- **What is needed**
An exact copy of the listing below is required.

- **Data section**
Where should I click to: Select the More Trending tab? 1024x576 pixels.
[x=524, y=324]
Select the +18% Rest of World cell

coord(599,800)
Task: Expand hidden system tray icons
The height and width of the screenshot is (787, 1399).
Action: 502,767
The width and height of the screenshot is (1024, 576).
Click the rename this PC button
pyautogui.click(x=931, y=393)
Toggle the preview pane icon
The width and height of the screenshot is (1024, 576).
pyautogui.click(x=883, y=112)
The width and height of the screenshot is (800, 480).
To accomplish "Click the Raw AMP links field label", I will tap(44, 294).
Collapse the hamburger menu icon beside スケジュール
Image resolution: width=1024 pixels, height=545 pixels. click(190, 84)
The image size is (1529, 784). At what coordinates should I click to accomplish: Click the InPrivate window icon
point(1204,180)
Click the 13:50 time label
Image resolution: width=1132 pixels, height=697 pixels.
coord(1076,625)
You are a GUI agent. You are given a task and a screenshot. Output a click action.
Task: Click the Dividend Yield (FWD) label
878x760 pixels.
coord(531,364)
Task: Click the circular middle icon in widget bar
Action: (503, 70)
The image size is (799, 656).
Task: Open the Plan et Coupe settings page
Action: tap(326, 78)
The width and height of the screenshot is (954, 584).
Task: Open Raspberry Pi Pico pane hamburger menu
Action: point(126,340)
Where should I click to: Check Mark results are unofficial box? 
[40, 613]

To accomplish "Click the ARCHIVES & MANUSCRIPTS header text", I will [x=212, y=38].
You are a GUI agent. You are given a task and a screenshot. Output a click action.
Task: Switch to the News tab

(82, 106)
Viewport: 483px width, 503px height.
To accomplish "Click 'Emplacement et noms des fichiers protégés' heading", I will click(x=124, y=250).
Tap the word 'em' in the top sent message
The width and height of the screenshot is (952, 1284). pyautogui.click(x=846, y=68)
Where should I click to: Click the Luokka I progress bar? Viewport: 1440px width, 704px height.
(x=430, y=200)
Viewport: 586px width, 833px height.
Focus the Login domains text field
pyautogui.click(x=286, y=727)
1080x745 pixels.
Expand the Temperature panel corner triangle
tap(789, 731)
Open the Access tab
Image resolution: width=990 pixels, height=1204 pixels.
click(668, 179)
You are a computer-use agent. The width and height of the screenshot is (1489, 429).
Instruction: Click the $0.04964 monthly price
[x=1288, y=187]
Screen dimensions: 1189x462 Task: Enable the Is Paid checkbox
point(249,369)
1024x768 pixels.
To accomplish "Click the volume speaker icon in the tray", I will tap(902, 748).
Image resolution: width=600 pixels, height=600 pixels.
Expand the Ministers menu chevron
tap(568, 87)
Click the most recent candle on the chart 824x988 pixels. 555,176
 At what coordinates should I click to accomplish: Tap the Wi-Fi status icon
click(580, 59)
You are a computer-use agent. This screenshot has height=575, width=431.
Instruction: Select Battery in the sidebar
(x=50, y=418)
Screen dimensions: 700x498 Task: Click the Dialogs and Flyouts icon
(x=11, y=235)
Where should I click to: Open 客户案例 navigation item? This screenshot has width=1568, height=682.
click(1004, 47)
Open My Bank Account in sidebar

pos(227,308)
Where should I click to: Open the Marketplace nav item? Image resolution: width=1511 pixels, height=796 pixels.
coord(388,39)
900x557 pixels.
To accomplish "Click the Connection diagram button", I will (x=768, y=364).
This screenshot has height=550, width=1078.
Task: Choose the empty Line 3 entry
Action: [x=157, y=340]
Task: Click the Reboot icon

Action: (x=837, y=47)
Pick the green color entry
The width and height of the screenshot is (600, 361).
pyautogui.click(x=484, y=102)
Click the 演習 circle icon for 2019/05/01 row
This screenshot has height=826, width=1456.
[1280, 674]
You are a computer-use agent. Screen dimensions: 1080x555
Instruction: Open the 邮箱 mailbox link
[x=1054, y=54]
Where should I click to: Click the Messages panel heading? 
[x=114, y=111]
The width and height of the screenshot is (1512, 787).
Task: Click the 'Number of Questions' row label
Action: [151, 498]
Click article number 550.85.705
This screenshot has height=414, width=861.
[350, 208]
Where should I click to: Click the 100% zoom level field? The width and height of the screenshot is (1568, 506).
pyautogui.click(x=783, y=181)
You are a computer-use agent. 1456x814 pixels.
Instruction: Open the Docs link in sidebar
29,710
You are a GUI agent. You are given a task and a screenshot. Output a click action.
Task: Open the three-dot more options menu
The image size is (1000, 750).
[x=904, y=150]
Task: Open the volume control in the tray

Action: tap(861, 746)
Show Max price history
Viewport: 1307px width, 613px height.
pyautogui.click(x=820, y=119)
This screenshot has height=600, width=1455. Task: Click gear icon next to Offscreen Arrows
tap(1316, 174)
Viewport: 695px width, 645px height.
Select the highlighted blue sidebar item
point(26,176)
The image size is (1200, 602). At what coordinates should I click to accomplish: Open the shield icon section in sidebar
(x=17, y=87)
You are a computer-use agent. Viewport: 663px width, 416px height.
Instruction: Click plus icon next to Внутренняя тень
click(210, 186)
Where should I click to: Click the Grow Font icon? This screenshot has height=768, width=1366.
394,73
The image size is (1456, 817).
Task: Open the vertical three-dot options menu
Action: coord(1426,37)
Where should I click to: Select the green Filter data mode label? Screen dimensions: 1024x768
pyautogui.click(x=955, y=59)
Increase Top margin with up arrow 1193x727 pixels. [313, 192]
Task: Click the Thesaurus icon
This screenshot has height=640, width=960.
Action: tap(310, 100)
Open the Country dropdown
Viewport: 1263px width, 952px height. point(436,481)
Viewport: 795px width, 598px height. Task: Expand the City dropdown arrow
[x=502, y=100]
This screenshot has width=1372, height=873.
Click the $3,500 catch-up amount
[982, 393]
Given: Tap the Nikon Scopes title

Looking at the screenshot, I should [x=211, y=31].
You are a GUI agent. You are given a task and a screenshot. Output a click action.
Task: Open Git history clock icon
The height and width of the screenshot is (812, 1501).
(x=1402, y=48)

- **The answer**
Where should I click to: Select the More Trending tab? 1024x576 pixels.
[x=524, y=324]
Select the +18% Rest of World cell

coord(599,800)
Task: Expand hidden system tray icons
The height and width of the screenshot is (787, 1399).
Action: 502,767
The width and height of the screenshot is (1024, 576).
Click the rename this PC button
pyautogui.click(x=931, y=393)
Toggle the preview pane icon
The width and height of the screenshot is (1024, 576).
pyautogui.click(x=883, y=112)
The width and height of the screenshot is (800, 480).
To accomplish "Click the Raw AMP links field label", I will tap(44, 294).
Collapse the hamburger menu icon beside スケジュール
Image resolution: width=1024 pixels, height=545 pixels. click(190, 84)
The image size is (1529, 784). At what coordinates should I click to accomplish: Click the InPrivate window icon
point(1204,180)
Click the 13:50 time label
Image resolution: width=1132 pixels, height=697 pixels.
coord(1076,625)
You are a GUI agent. You are given a task and a screenshot. Output a click action.
Task: Click the Dividend Yield (FWD) label
878x760 pixels.
coord(531,364)
Task: Click the circular middle icon in widget bar
Action: (503, 70)
The image size is (799, 656).
Task: Open the Plan et Coupe settings page
Action: tap(326, 78)
The width and height of the screenshot is (954, 584).
Task: Open Raspberry Pi Pico pane hamburger menu
Action: point(126,340)
Where should I click to: Check Mark results are unofficial box? 
[40, 613]

To accomplish "Click the ARCHIVES & MANUSCRIPTS header text", I will [x=212, y=38].
You are a GUI agent. You are given a task and a screenshot. Output a click action.
Task: Switch to the News tab

(82, 106)
Viewport: 483px width, 503px height.
To accomplish "Click 'Emplacement et noms des fichiers protégés' heading", I will click(x=124, y=250).
Tap the word 'em' in the top sent message
The width and height of the screenshot is (952, 1284). pyautogui.click(x=846, y=68)
Where should I click to: Click the Luokka I progress bar? Viewport: 1440px width, 704px height.
(x=430, y=200)
Viewport: 586px width, 833px height.
Focus the Login domains text field
pyautogui.click(x=286, y=727)
1080x745 pixels.
Expand the Temperature panel corner triangle
tap(789, 731)
Open the Access tab
Image resolution: width=990 pixels, height=1204 pixels.
click(668, 179)
You are a computer-use agent. The width and height of the screenshot is (1489, 429).
Instruction: Click the $0.04964 monthly price
[x=1288, y=187]
Screen dimensions: 1189x462 Task: Enable the Is Paid checkbox
point(249,369)
1024x768 pixels.
To accomplish "Click the volume speaker icon in the tray", I will tap(902, 748).
Image resolution: width=600 pixels, height=600 pixels.
Expand the Ministers menu chevron
tap(568, 87)
Click the most recent candle on the chart 824x988 pixels. 555,176
 At what coordinates should I click to accomplish: Tap the Wi-Fi status icon
click(580, 59)
You are a computer-use agent. This screenshot has height=575, width=431.
Instruction: Select Battery in the sidebar
(x=50, y=418)
Screen dimensions: 700x498 Task: Click the Dialogs and Flyouts icon
(x=11, y=235)
Where should I click to: Open 客户案例 navigation item? This screenshot has width=1568, height=682.
click(1004, 47)
Open My Bank Account in sidebar

pos(227,308)
Where should I click to: Open the Marketplace nav item? Image resolution: width=1511 pixels, height=796 pixels.
coord(388,39)
900x557 pixels.
To accomplish "Click the Connection diagram button", I will (x=768, y=364).
This screenshot has height=550, width=1078.
Task: Choose the empty Line 3 entry
Action: [x=157, y=340]
Task: Click the Reboot icon

Action: (x=837, y=47)
Pick the green color entry
The width and height of the screenshot is (600, 361).
pyautogui.click(x=484, y=102)
Click the 演習 circle icon for 2019/05/01 row
This screenshot has height=826, width=1456.
[1280, 674]
You are a computer-use agent. Screen dimensions: 1080x555
Instruction: Open the 邮箱 mailbox link
[x=1054, y=54]
Where should I click to: Click the Messages panel heading? 
[x=114, y=111]
The width and height of the screenshot is (1512, 787).
Task: Click the 'Number of Questions' row label
Action: [151, 498]
Click article number 550.85.705
This screenshot has height=414, width=861.
[350, 208]
Where should I click to: Click the 100% zoom level field? The width and height of the screenshot is (1568, 506).
pyautogui.click(x=783, y=181)
You are a computer-use agent. 1456x814 pixels.
Instruction: Open the Docs link in sidebar
29,710
You are a GUI agent. You are given a task and a screenshot. Output a click action.
Task: Open the three-dot more options menu
The image size is (1000, 750).
[x=904, y=150]
Task: Open the volume control in the tray

Action: tap(861, 746)
Show Max price history
Viewport: 1307px width, 613px height.
pyautogui.click(x=820, y=119)
This screenshot has height=600, width=1455. Task: Click gear icon next to Offscreen Arrows
tap(1316, 174)
Viewport: 695px width, 645px height.
Select the highlighted blue sidebar item
point(26,176)
The image size is (1200, 602). At what coordinates should I click to accomplish: Open the shield icon section in sidebar
(x=17, y=87)
You are a computer-use agent. Viewport: 663px width, 416px height.
Instruction: Click plus icon next to Внутренняя тень
click(210, 186)
Where should I click to: Click the Grow Font icon? This screenshot has height=768, width=1366.
394,73
The image size is (1456, 817).
Task: Open the vertical three-dot options menu
Action: coord(1426,37)
Where should I click to: Select the green Filter data mode label? Screen dimensions: 1024x768
pyautogui.click(x=955, y=59)
Increase Top margin with up arrow 1193x727 pixels. [313, 192]
Task: Click the Thesaurus icon
This screenshot has height=640, width=960.
Action: tap(310, 100)
Open the Country dropdown
Viewport: 1263px width, 952px height. point(436,481)
Viewport: 795px width, 598px height. Task: Expand the City dropdown arrow
[x=502, y=100]
This screenshot has width=1372, height=873.
Click the $3,500 catch-up amount
[982, 393]
Given: Tap the Nikon Scopes title

Looking at the screenshot, I should [x=211, y=31].
You are a GUI agent. You are given a task and a screenshot. Output a click action.
Task: Open Git history clock icon
The height and width of the screenshot is (812, 1501).
(x=1402, y=48)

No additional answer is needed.